Padahal, Islam sejak awal telah memberikan pagar yang jelas. Allah SWT berfirman yang artinya:“Dan janganlah kamu mendekati zina; sesungguhnya zina itu adalah suatu perbuatan yang keji dan suatu jalan yang buruk.”(TQS. Al-Isra: 32).


Diharamkan atas kamu (menikahi) ibu-ibumu; anak-anakmu yang perempuan; saudara-saudaramu yang perempuan...”(TQS. An-Nisa: 23)


Islam tidak hanya mengharamkan zina, tapi juga secara spesifik melarang hubungan seksual dengan mahram—keluarga sedarah. Larangan itu bukan hanya soal dosa, tapi tentang menjaga kemanusiaan. Ketika hubungan darah ternodai oleh nafsu, maka bukan hanya tubuh yang tercemar—tapi seluruh struktur masyarakat.

Baca juga: 

Indonesia Darurat Narkoba, Islam Solusi Nyata


Nabi Muhammad SAW bersabda:“Barang siapa di antara kalian melihat kemungkaran, maka ubahlah dengan tangannya. Jika tidak mampu, maka dengan lisannya. Jika tidak mampu juga, maka dengan hatinya. Dan itu adalah selemah-lemahnya iman.”(HR. Muslim).


Lantas, di mana tangan negara hari ini? Di mana suara masyarakat? Dan bagaimana hati kita saat tahu bahwa anak-anak di negeri ini bisa melihat grup seperti Fantasi Sedarah hanya dengan membuka Facebook?

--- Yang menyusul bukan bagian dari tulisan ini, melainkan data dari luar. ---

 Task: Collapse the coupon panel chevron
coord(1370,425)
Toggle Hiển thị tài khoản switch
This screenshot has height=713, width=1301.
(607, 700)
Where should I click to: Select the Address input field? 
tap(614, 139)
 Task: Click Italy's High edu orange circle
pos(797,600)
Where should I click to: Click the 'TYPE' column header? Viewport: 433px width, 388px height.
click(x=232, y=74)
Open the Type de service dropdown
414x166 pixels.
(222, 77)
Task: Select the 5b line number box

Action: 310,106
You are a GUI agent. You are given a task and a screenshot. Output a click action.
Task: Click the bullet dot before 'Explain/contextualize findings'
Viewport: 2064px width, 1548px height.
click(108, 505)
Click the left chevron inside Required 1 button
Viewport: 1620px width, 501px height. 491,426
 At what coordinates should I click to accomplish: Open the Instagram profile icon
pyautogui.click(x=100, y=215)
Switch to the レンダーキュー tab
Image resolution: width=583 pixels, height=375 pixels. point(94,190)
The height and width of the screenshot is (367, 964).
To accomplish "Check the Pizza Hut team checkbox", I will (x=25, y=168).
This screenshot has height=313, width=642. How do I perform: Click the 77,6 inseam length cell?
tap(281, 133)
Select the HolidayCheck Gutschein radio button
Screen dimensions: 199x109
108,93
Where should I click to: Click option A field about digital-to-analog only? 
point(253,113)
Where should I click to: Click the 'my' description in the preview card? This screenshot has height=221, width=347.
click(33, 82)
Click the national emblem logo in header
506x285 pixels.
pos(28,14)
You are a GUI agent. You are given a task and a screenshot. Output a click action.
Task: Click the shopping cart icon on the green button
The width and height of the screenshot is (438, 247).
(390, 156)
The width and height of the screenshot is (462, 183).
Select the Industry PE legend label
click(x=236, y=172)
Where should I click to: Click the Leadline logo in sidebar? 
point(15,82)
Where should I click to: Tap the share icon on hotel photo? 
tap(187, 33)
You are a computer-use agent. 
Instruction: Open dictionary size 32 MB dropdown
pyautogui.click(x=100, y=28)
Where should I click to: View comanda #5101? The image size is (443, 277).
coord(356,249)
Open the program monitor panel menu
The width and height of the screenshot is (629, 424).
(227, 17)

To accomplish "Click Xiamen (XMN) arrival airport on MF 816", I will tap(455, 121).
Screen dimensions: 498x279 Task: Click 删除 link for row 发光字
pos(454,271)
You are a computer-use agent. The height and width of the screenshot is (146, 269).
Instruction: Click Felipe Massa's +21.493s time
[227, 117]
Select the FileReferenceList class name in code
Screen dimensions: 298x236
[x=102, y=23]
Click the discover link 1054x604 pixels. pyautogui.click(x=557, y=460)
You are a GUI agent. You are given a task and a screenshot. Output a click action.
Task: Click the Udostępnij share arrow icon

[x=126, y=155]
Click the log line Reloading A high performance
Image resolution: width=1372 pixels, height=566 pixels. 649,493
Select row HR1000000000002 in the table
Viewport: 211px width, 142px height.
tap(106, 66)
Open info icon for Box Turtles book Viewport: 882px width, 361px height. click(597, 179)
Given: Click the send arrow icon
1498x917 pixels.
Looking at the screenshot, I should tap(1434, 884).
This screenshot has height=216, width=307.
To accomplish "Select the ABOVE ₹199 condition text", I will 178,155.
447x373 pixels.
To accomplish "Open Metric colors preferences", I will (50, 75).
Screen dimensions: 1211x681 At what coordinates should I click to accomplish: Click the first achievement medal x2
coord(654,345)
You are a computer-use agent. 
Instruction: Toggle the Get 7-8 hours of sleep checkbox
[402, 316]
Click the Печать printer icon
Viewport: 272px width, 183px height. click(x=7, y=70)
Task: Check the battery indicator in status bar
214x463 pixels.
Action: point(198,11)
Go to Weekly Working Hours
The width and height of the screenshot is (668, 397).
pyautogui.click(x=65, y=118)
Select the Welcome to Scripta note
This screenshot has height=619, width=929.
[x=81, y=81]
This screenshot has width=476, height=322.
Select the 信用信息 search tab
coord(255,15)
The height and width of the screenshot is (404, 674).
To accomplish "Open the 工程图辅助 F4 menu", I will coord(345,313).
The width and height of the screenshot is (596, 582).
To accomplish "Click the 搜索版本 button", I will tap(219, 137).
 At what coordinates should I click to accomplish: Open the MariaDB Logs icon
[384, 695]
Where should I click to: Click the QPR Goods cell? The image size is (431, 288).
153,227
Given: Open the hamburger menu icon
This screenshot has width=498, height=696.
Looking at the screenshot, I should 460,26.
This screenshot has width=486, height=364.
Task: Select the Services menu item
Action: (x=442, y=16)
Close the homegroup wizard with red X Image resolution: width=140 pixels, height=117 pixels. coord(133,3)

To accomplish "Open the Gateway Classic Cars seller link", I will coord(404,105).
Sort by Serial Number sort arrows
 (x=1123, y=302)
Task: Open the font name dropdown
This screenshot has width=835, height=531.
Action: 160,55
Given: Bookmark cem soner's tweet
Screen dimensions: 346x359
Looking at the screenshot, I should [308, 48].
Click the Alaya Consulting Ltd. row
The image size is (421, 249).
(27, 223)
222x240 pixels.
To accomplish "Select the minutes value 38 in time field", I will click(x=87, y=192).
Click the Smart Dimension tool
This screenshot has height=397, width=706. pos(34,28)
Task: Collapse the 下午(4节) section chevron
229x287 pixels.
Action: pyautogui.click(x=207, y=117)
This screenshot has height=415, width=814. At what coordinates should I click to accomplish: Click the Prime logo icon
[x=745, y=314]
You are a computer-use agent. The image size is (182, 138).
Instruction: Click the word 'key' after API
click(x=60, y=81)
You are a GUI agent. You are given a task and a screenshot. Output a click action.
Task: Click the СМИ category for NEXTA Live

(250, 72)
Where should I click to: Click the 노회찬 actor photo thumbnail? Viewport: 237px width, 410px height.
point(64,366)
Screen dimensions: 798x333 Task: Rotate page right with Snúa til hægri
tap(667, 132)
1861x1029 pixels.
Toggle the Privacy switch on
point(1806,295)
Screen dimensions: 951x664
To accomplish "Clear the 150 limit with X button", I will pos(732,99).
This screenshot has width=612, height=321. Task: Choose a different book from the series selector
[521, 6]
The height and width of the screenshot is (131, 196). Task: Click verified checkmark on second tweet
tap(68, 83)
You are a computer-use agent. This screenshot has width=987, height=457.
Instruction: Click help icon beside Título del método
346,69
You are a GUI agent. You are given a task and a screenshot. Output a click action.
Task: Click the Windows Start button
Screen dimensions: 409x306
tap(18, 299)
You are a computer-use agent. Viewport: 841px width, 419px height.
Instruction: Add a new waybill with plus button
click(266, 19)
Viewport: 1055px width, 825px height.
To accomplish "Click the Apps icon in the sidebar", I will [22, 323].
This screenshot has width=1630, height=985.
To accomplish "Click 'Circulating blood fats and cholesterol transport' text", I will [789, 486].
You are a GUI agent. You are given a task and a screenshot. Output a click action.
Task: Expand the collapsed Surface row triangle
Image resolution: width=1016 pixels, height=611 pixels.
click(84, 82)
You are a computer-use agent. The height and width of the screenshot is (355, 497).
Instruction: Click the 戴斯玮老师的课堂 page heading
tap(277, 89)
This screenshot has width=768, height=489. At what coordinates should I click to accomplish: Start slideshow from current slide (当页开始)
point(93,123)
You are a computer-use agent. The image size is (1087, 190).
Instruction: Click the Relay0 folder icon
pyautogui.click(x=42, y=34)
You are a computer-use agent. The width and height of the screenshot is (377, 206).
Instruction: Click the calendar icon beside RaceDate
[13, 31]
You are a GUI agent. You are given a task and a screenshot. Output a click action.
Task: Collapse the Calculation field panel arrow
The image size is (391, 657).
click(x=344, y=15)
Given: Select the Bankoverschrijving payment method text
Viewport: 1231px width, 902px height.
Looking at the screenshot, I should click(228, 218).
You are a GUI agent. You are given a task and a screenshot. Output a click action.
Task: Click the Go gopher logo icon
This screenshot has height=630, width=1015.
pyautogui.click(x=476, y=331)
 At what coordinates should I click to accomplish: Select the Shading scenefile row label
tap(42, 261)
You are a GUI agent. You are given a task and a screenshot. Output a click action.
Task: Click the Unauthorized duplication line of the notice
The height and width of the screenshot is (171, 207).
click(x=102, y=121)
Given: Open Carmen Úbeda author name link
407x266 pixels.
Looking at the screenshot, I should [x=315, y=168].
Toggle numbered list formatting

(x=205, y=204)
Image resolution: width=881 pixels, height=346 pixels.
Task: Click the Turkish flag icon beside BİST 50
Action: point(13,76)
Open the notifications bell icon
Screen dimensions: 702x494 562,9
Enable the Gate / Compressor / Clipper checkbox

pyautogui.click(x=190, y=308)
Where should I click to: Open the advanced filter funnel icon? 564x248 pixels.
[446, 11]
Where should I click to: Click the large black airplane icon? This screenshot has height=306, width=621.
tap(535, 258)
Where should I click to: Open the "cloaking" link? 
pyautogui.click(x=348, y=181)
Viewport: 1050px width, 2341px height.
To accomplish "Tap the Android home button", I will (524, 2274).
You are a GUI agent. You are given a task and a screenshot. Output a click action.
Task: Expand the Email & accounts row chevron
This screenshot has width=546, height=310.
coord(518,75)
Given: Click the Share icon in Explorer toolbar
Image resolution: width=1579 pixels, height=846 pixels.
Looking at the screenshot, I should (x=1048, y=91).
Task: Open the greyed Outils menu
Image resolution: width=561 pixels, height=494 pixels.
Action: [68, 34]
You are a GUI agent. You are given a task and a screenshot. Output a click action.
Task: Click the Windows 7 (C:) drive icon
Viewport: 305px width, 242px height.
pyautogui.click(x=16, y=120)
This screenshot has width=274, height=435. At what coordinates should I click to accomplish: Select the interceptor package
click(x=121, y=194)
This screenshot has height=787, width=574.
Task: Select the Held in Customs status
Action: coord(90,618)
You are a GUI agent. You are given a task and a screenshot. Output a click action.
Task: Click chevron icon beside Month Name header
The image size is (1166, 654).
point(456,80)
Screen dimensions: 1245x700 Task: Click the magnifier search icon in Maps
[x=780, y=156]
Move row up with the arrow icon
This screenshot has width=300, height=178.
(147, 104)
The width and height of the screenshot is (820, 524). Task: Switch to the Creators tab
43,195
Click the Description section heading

Kita hidup di zaman ketika batas antara cinta dan nafsu makin kabur. Konten inses tidak hanya ada di grup gelap, tapi sudah merembes ke industri hiburan global. Situs-situs porno ternama mencantumkan “step family” sebagai salah satu kategori favorit. Anak muda dicekoki sejak remaja, bahkan sebelum mereka tahu makna cinta sesungguhnya. Maka wajar jika akhirnya ada yang tersesat dan menganggap inses sebagai “fantasi yang sah.”


Inilah saatnya kita berbicara tentang solusi. Bukan solusi tambal sulam yang hanya bersifat reaktif dan permukaan, melainkan penyelesaian yang menyentuh akar permasalahan. Solusi yang mampu membentuk kembali arah peradaban kita agar kembali berpijak pada nilai-nilai yang luhur.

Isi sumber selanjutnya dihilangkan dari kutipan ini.